After a childhood in dark, earthy Picardy, Matisse found his true home in the strong clear light of the French Riviera. In 1917, he spent his first winter in Nice. From then until his death in 1954, Nice or its environs [Visit the Photo Gallery] would be his principal residence.

Before I get to that, though, I want to bring you up to date on the Chasing Matisse tour. We sold out at Lemuria bookstore in Jackson, Mississippi, last week, where we had great pre-event publicity (look for the terrific Northside Sun piece, which I hope to post on the website any minute now). Also, Barnes & Noble is featuring Chasing Matisse as one of its Mother's Day recommendations. Have you bought a copy for your mother yet?!

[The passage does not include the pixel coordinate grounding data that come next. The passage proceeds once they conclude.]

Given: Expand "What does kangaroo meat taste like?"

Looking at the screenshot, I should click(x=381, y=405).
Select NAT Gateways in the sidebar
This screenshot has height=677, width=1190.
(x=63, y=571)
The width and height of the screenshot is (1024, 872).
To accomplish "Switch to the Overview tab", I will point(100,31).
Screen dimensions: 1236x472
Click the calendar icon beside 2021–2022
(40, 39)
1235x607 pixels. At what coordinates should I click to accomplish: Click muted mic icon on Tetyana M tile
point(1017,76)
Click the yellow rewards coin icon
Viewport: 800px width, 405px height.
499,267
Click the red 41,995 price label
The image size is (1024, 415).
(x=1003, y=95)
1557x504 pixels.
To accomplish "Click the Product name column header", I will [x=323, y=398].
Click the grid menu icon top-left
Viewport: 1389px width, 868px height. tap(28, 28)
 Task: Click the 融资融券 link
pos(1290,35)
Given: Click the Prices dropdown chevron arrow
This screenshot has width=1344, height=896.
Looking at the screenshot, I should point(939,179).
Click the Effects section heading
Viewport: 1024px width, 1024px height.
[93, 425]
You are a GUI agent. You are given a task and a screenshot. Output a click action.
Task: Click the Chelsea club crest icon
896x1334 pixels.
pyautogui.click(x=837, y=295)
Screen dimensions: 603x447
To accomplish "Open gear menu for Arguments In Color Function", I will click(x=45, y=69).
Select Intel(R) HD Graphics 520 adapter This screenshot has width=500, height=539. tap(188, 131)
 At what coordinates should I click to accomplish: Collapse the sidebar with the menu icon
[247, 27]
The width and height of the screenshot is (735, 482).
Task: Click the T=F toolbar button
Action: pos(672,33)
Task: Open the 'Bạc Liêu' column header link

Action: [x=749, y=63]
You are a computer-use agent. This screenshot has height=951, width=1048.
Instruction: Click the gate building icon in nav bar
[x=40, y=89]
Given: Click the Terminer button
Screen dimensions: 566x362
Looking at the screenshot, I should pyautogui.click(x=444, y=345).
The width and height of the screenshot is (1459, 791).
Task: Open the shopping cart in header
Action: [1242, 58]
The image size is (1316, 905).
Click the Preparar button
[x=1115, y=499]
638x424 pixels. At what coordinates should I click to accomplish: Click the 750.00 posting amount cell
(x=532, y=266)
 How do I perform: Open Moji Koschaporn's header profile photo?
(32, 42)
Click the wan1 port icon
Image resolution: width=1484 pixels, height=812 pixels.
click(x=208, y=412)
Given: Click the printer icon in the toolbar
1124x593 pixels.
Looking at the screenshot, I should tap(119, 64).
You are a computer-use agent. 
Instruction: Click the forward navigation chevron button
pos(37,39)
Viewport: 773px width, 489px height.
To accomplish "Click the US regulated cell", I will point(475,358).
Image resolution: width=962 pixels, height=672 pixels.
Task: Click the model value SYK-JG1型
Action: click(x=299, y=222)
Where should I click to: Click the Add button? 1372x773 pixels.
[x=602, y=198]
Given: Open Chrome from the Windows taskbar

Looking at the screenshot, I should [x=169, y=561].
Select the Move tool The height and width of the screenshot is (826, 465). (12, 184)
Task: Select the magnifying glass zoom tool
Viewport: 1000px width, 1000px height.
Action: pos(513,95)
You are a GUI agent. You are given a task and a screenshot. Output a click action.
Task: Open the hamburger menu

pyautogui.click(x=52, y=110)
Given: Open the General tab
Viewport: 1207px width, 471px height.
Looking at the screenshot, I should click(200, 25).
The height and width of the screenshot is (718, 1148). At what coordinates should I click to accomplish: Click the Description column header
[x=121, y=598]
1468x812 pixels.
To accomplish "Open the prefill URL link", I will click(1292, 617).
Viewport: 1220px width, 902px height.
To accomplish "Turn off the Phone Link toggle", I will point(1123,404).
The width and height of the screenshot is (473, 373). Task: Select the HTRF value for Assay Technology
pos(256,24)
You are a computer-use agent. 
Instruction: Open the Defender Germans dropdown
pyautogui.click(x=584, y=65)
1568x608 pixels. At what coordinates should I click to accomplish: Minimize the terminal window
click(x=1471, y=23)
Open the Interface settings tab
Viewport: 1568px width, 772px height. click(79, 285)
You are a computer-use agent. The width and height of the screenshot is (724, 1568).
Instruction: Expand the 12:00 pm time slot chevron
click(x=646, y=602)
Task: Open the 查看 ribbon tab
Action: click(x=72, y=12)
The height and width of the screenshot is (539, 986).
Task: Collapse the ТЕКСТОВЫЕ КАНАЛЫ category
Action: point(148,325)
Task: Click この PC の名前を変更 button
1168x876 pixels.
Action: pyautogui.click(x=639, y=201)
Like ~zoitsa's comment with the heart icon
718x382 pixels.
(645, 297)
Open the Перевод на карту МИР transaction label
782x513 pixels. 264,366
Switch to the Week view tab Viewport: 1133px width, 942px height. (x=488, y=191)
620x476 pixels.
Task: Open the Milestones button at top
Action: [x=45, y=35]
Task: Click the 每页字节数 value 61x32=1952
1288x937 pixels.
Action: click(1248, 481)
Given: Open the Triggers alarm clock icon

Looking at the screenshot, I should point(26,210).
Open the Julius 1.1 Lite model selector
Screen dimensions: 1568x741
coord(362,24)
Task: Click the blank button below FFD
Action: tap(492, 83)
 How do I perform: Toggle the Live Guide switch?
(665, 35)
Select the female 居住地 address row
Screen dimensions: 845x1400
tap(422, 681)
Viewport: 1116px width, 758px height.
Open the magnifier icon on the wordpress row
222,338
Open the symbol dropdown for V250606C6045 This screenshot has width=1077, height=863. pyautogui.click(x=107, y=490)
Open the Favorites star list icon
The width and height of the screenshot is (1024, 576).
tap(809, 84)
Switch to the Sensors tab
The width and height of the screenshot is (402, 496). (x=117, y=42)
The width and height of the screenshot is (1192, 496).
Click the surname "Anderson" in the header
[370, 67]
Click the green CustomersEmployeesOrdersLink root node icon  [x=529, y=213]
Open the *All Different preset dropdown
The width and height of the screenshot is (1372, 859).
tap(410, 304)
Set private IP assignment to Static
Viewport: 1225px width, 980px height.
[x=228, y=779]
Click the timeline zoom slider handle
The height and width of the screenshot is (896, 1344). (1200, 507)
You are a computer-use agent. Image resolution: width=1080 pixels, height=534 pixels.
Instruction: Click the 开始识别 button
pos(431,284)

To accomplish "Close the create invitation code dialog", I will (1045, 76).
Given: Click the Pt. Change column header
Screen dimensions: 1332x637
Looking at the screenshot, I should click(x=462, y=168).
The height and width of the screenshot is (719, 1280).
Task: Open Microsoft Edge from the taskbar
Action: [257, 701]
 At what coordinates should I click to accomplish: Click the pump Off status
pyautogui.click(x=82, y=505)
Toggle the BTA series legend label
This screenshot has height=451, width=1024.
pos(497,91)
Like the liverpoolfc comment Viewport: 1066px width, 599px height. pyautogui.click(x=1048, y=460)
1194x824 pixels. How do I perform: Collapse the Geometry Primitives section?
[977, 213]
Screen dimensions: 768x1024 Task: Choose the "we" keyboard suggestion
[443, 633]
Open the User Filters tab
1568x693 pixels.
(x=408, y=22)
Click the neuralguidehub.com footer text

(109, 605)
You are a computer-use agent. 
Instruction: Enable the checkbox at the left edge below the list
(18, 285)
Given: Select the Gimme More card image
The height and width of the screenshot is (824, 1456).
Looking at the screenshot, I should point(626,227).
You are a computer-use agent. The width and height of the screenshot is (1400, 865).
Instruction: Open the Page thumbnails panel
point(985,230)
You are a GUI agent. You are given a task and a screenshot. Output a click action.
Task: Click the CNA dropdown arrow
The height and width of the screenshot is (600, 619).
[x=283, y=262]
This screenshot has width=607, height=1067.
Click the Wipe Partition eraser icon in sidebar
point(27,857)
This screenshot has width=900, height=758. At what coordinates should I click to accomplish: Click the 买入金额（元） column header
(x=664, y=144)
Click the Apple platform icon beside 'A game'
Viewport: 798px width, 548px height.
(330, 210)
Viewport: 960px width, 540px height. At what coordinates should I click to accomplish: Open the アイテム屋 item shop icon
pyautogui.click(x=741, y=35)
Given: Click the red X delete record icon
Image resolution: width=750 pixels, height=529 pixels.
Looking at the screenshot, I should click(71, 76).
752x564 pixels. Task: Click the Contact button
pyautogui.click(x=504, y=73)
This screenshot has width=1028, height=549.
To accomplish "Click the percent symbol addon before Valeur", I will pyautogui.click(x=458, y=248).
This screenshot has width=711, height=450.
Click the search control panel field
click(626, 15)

Anyway, back to Nice. The city was Italian as recently as 1860, and you can feel the influence still: Many buildings (including the Musee Matisse) are clearly Italianate; streets and places bear such names as Massena and Garibaldi; and all day long the pungent aroma of socca (a savory pancake made of chickpea flour and olive oil) fills the air. If you want to know more about eating in Nice, click on Beth’s Diary [July 12-July 23, 2003] and Travel Notes & Recommendations. But beware—next thing you know, you’ll be booking a plane ticket.

I intended to do a lot of drawing in Nice, but the natural and manmade beauty of the city conspired to limit my output. It’s hard to stop simply staring at the blue sea, the terra cotta roofs, the flowers cascading from their window boxes. I did manage a sketch of a charming place in the old city, as well as some studies of our comfortable room at the Hotel Le Grimaldi [Visit the Sketch Pad].

In 1938, Matisse moved to Cimiez, in the hills above Nice. From his apartment at the splendid Hotel Regina (built as a palace for England’s Queen Victoria), he had a spectacular view of Nice and the sea. I was lucky enough to get to visit his apartment there. There’s still oil paint on the floor in hues of red, blue, and yellow.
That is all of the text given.